======== Source records
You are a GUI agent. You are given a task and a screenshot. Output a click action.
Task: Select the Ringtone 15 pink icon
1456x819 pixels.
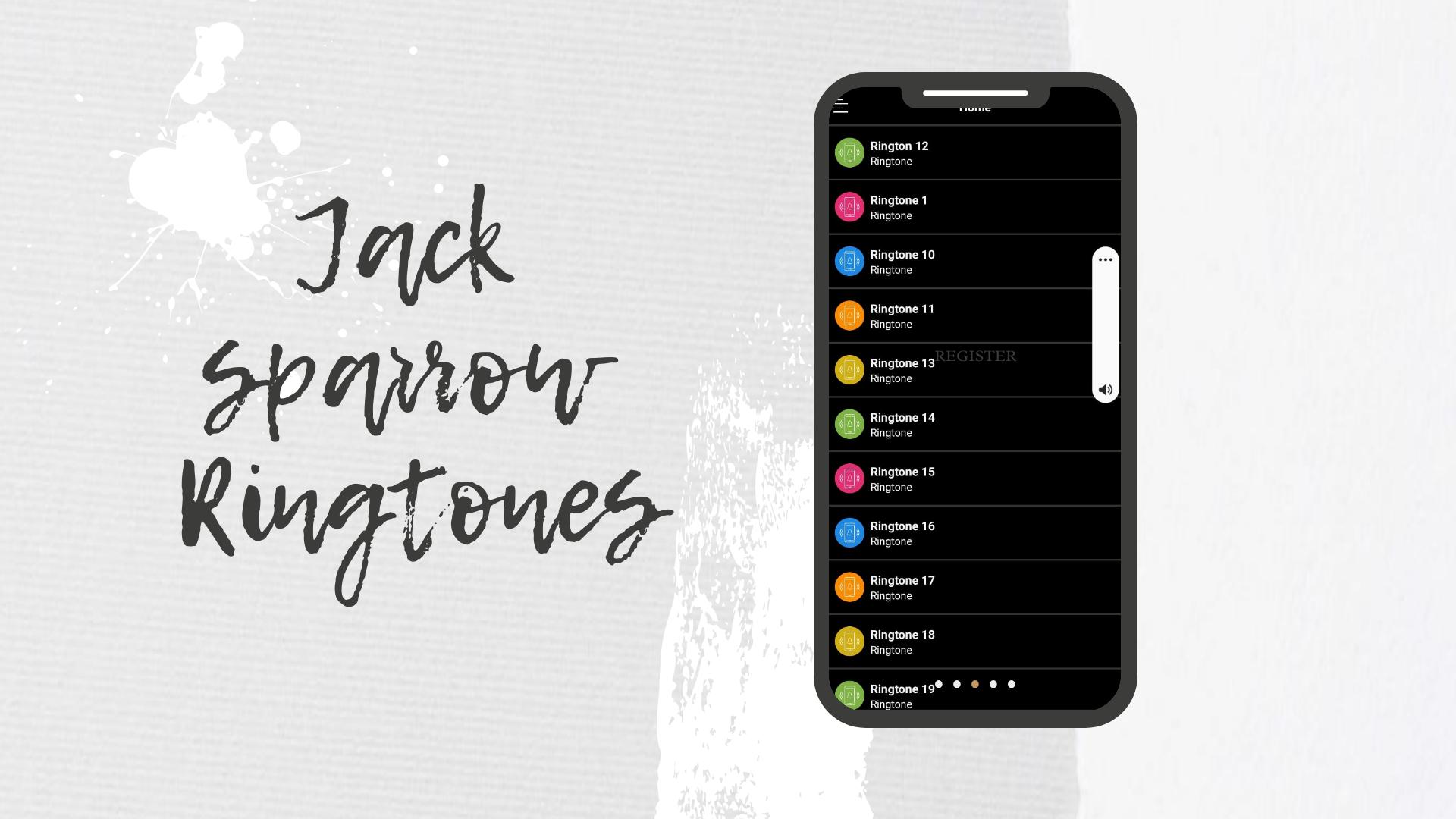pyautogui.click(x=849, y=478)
================
======== Source records
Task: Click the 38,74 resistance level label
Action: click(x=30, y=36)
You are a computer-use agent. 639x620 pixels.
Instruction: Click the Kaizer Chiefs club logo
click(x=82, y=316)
================
======== Source records
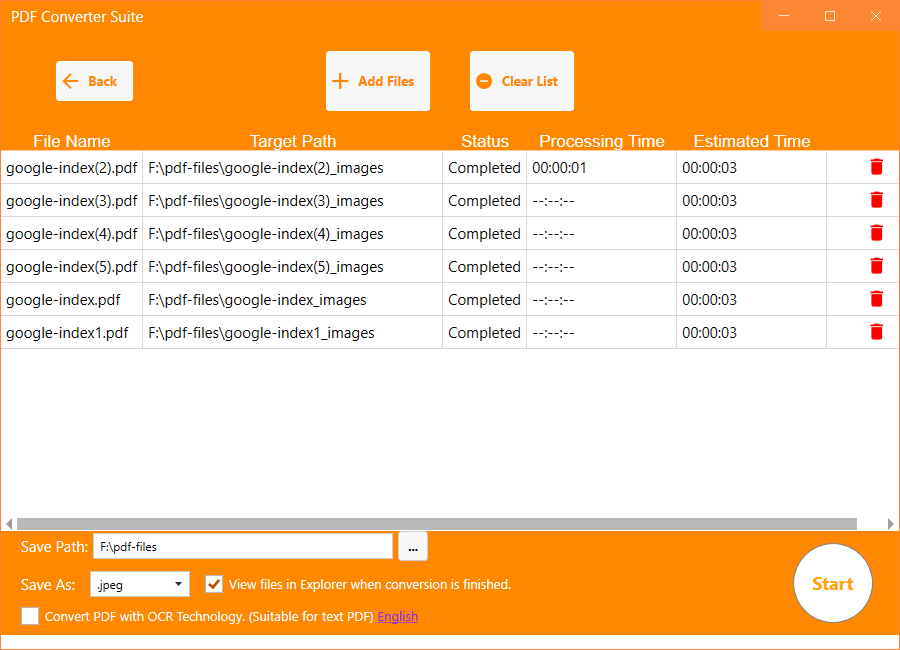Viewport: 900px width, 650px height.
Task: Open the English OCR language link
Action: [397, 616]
================
● **Stated exercise**
Copy the rows starting with the line that contains "Task: Click the 38,74 resistance level label" and going on through the line that contains "click(x=82, y=316)", replacing "Instruction" with "Request" and leaving everything else unchanged.

● **Task output**
Task: Click the 38,74 resistance level label
Action: click(x=30, y=36)
You are a computer-use agent. 639x620 pixels.
Request: Click the Kaizer Chiefs club logo
click(x=82, y=316)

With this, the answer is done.